The lost archives of the world wide web
10.05.2000
Nedlib archiver robot coded by CSC
Nedlib - Networked European Deposit Library - is a collaborative project of European national libraries. It aims to develop a common architectural framework and basic tools for building a deposit library for electronic publications. The Finnish national center for scientific computing CSC, has been responsible for designing and building web archiver software, i.e. a harvester to retrieve, pack, and archive documents from Web servers.
The archiver is primarily intended for the national libraries who collect and store Web documents as a part of their (legal) deposit activities. It may be used by any other organisation who wants to archive its own Web documents.
Nedlib harvester has not yet been in production use but the biggest test so far has been a round in which about 500 000 Urls were collected in 20 hours.
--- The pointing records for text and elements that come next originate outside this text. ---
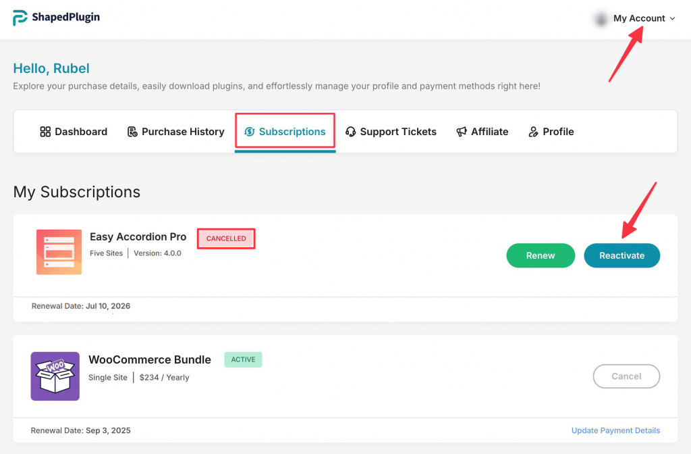This screenshot has height=454, width=691.
Task: Click the ShapedPlugin logo icon
Action: click(x=20, y=18)
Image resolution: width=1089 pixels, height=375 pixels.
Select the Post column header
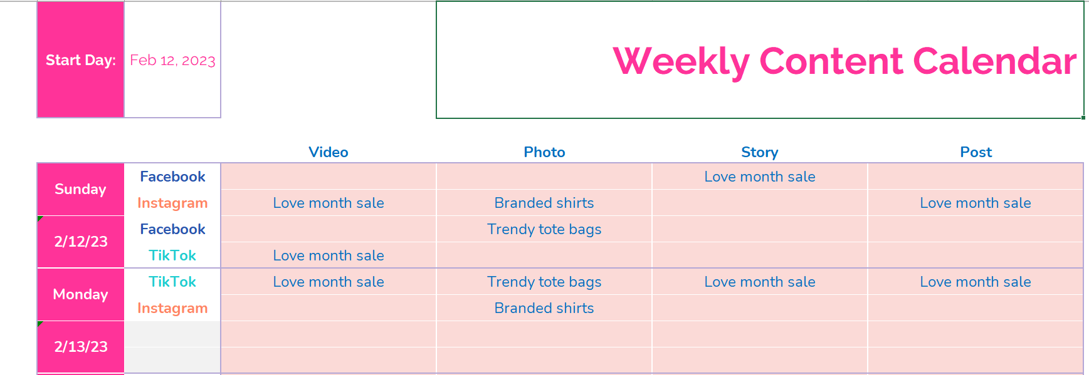tap(976, 152)
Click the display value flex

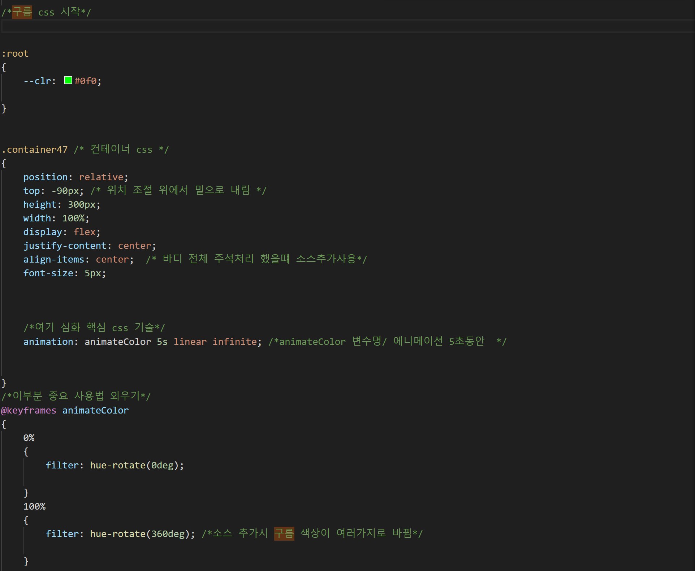click(x=85, y=232)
The peak performance of the robot was 35 000 Urls per hour when we utilized 10 harvester processes. The software is available in the public domain. The harvester consists of about 10 000 lines of C code.
Web harvesting is a simple process in theory. You have a set of Ulrs as a starting point for harvesting. You pop out one Url from this set and retrieve the related document from the web. From this document you glean out the new Urls and abandon duplicates and Urls which have been fetched previously in this harvesting round. New unfetched Urls are appended into the set of Urls. Then you can pop the next Url from this set and repeat the just described process until the set of Urls will be empty.
Altought the program was developed for pure archiving purposes it's possible to apply the robot to other tasks, too. You can verify validity of links of web servers because the program keeps tracks of broken links and inserts them into the log table. Or you can analyze a content of web servers by exploring the collected metadata. You can easily find the number of Ulrs, how many HTML-pages or gif-pictures there was and so on.
The project was launched on 1st January 1988 with funding from the European Commission's Telematic Application Programme. The project will continue to the end of 2000 and it's coordinated by the Koninkljike Bibliothek, National Library of the Netherlands. The project partner here in Finland is the Finnish national library, Helsinki University Library (HUL). CSC has worked as a subcontractor for HUL.